1. Universal Fallbacks: A Barrage of Attempts
The library attempts a series of universal methods that work across a number of environments. It rapidly fires these off, hoping one will break through the in-app browser’s restrictions. For instance:
window.open(url, '_black'): The classic open in a new tab command. While often blocked, It’s the first and simplest attempt.- Dynamic Anchor Clicks: A more robust method involves programmatically creating invisible
<a>tag in the DOM with thetarget='_blankattribute and simulating a user click on it. - Form Submission: In some locked-down environments, the only way to trigger a top-level navigation is through a form submission. The library can create a temporary
<form>element that targets new window (_blank) and programmatically submits it.
These universal methods form the baseline, but the real power comes from platform-specific escape hatches.
2. Platform-Specific Deep Links: The Secret Passages
When the universal methods fail, InAppBrowserEscaper uses its knowledge of the operating system to try and trigger the default browser directly using special URL schemes.
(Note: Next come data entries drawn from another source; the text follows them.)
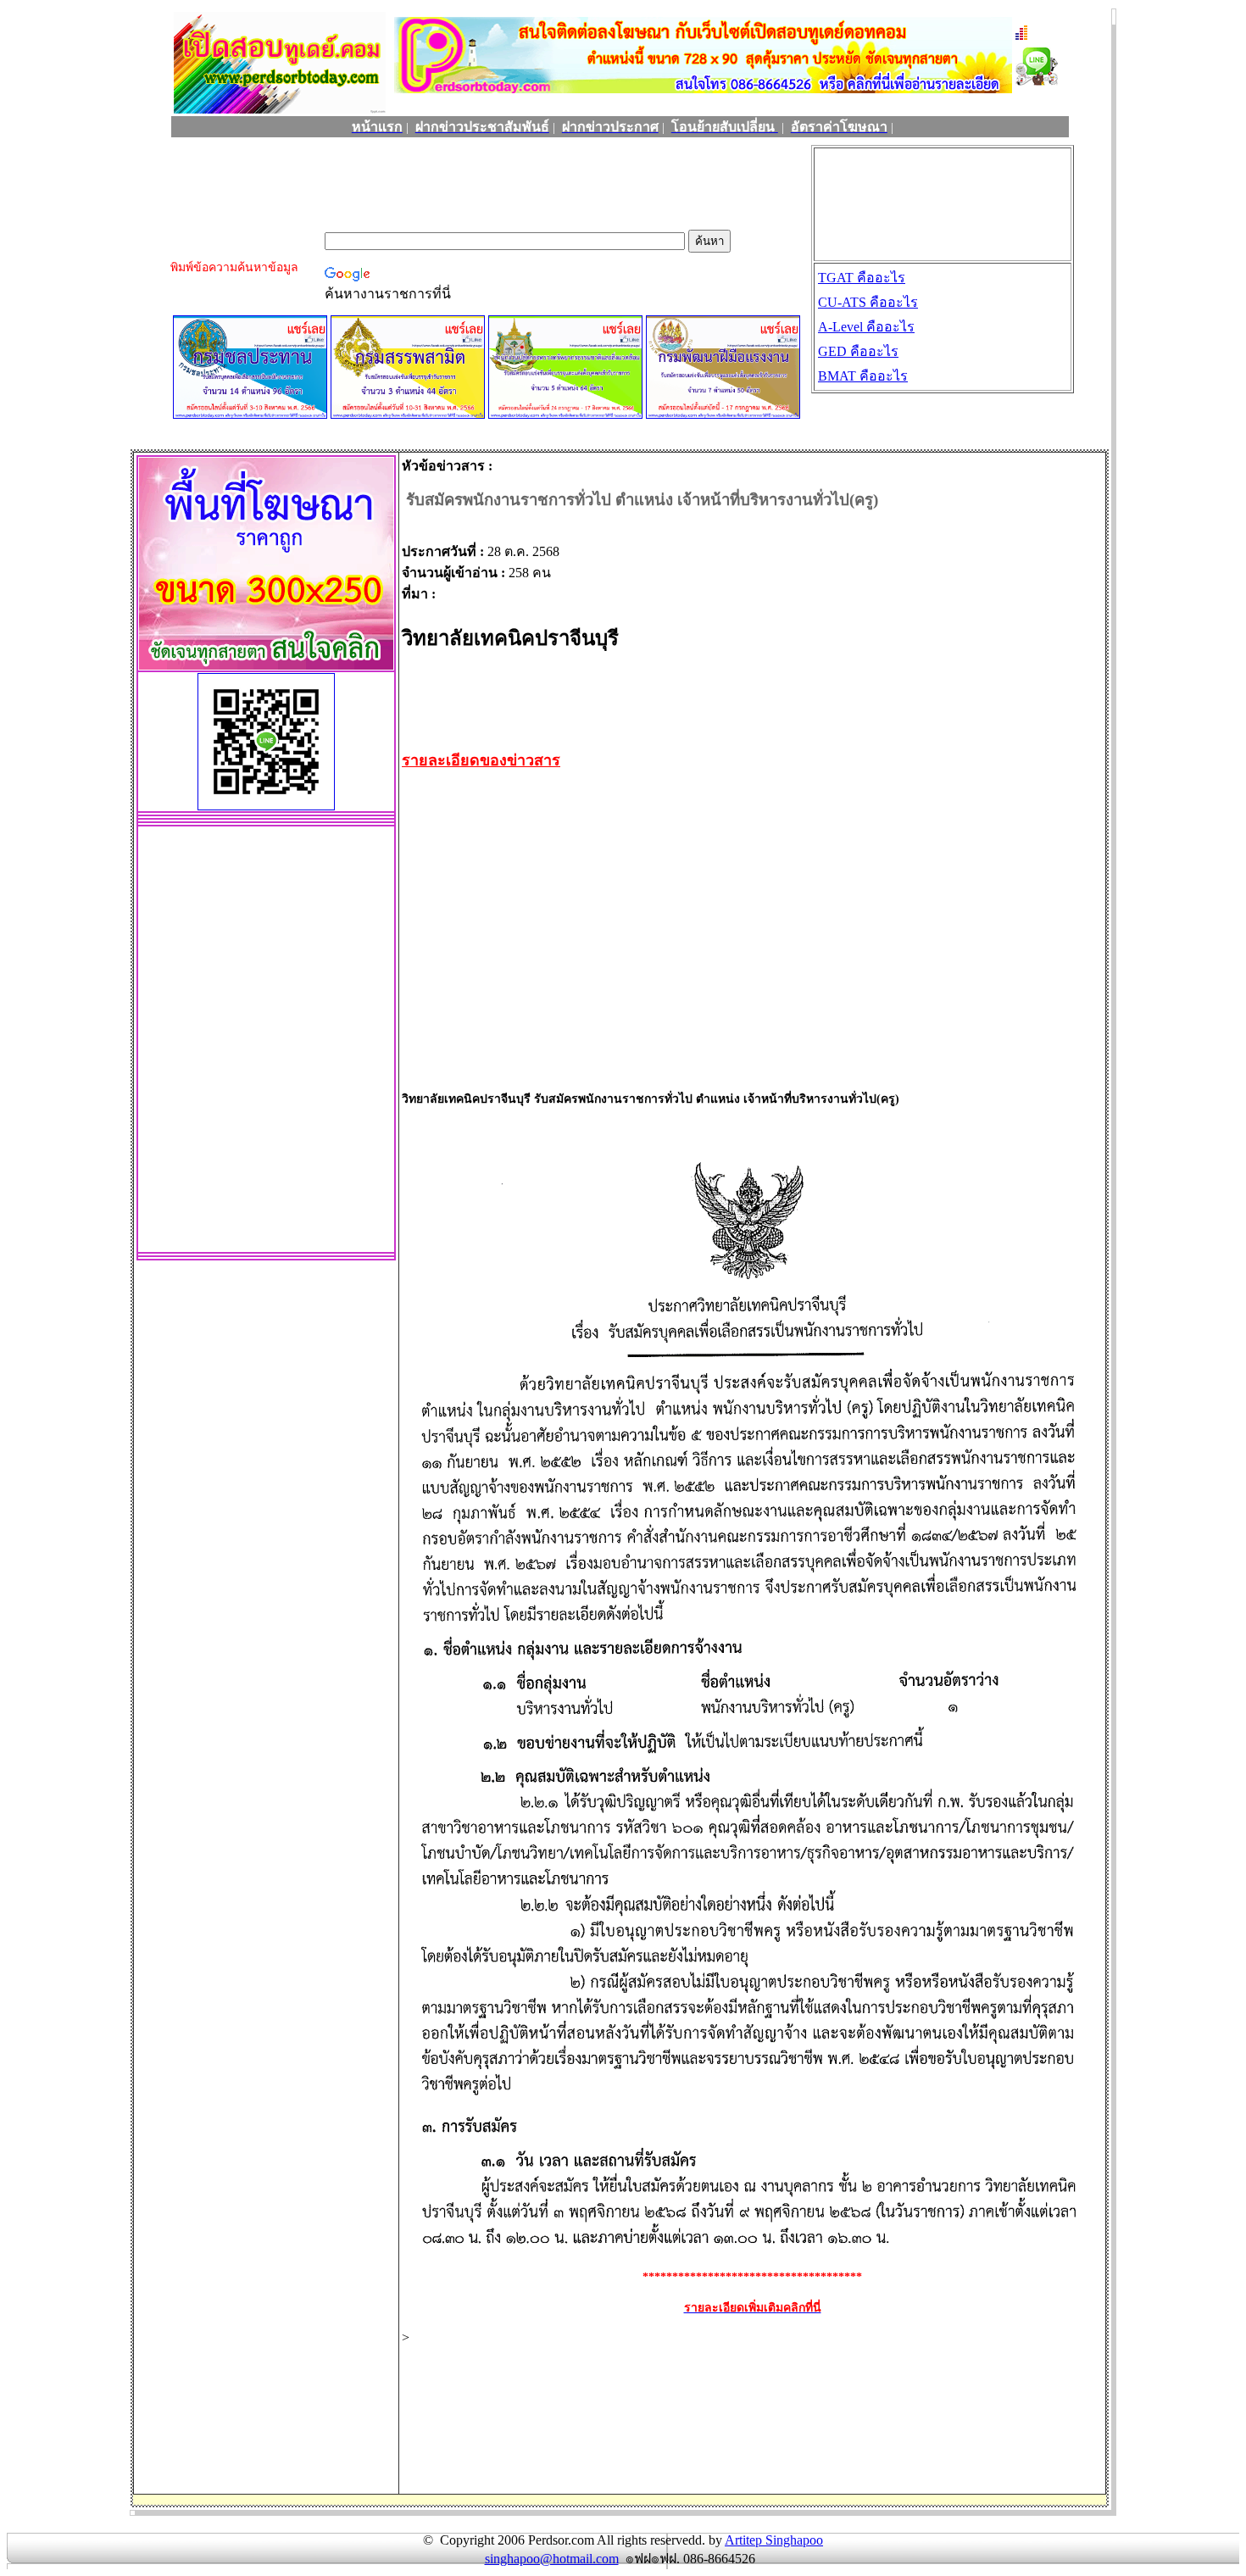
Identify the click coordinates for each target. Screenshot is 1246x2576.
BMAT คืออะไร (863, 376)
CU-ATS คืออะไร (868, 302)
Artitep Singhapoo (774, 2540)
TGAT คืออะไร (861, 277)
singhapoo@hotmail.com (552, 2558)
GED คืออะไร (858, 351)
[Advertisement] (476, 185)
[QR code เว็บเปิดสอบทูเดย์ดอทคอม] (266, 805)
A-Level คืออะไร (866, 327)
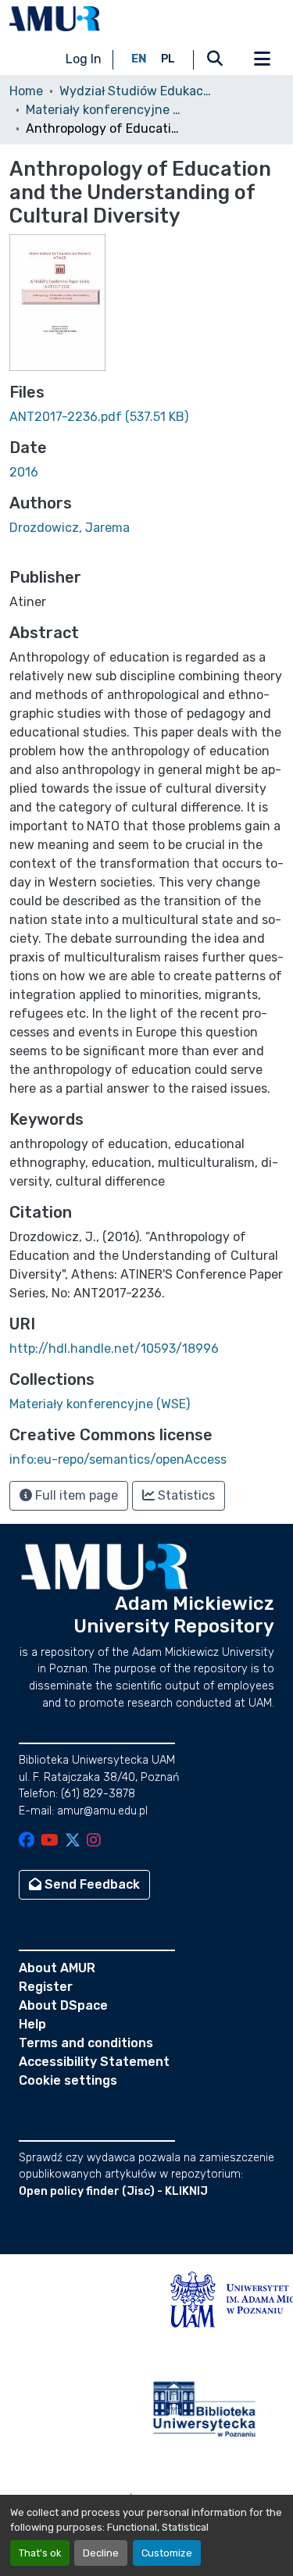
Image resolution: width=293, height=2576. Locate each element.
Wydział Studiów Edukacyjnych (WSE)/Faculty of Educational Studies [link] (137, 91)
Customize (166, 2553)
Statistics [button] (185, 1495)
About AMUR (57, 1968)
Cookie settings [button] (68, 2080)
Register (46, 1986)
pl (168, 59)
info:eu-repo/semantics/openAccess (118, 1459)
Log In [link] (84, 59)
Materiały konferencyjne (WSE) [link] (104, 109)
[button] (54, 18)
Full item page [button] (75, 1495)
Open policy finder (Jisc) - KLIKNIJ (113, 2191)
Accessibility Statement (94, 2061)
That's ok (40, 2553)
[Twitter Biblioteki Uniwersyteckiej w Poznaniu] (72, 1841)
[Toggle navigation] (262, 59)
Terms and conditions (86, 2042)
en (139, 59)
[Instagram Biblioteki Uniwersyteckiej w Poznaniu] (94, 1841)
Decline (101, 2553)
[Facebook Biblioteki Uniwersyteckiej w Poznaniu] (26, 1841)
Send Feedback (90, 1884)
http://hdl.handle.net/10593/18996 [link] (114, 1348)
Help (32, 2024)
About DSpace (63, 2005)
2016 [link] (23, 472)
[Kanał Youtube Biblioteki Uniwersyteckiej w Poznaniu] (50, 1841)
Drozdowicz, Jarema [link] (69, 527)
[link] (146, 417)
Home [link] (26, 91)
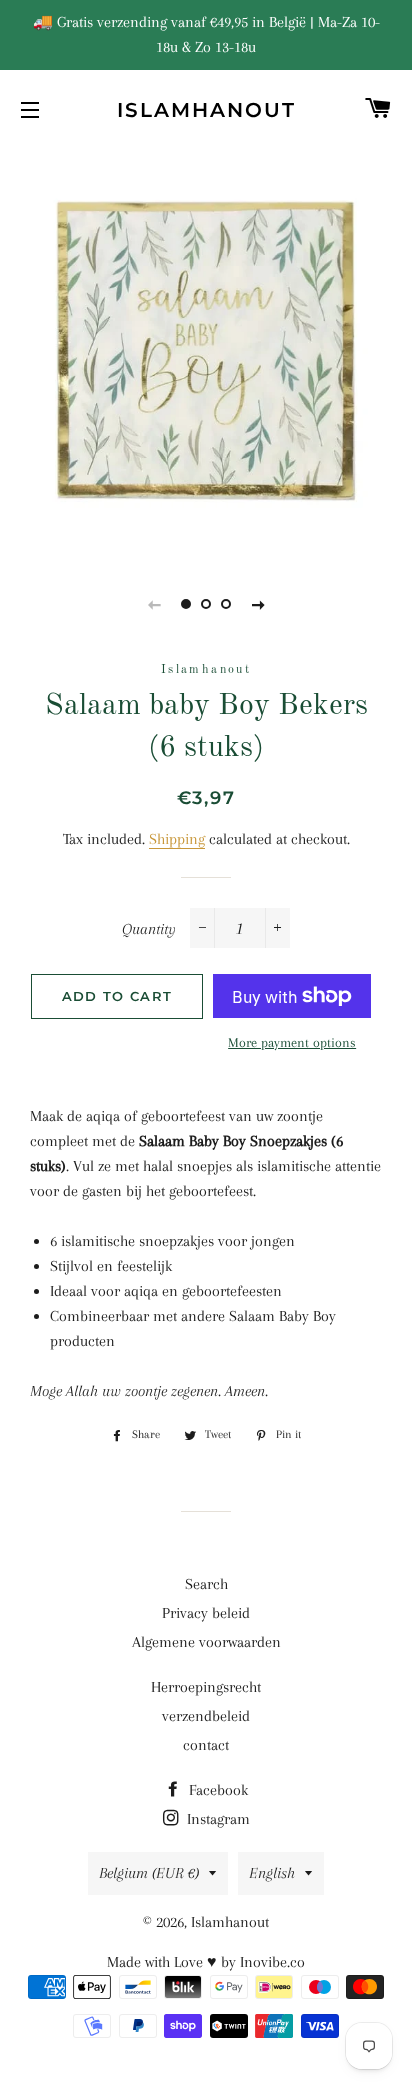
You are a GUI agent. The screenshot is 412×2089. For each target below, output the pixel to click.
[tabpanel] (206, 351)
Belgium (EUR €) (149, 1873)
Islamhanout (206, 110)
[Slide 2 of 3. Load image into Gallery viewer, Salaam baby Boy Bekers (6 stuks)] (206, 604)
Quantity (149, 929)
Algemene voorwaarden (206, 1642)
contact (206, 1745)
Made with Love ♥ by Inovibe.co (206, 1962)
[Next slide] (258, 604)
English (272, 1873)
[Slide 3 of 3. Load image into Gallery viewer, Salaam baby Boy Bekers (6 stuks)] (226, 604)
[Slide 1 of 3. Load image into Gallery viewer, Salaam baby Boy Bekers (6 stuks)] (186, 604)
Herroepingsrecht (206, 1687)
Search (206, 1584)
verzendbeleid (206, 1716)
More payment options (292, 1042)
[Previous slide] (154, 604)
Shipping (177, 839)
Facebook (216, 1790)
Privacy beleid (206, 1613)
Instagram (216, 1819)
This is like knowing a secret password to open a locked door.
For Androids (Intent-based URLs):
Most Android in-app browsers will respond to a specially crafted intent URL. This URL scheme tells the Android OS, “This link is not for the current app”. It’s an instruction to the system itself.
By wrapping the desired URL in an intent, we can explicitly ask Android to open it in the default browser.
Example:
intent://${url.replace(/^https?:\/\//, '')}#Intent;scheme=https;action=android.intent.action.VIEW;category=android.intent.category.BROWSABLE;S.browser_fallback_url=${encodeURIComponent(url)};end`
For iOS (Custom Schemes):
iOS has a similar concept. By utilizing a scheme x-safari-https, it opens webpage directly on safari.
x-safari-https://google.com
By combining these universal and platform-specific strategies, InAppBrowserEscaper provides a layered and robust escape plan tailored to the specific environment to user is trapped in, maximizing the chance of a successful escape to a better browsing experience.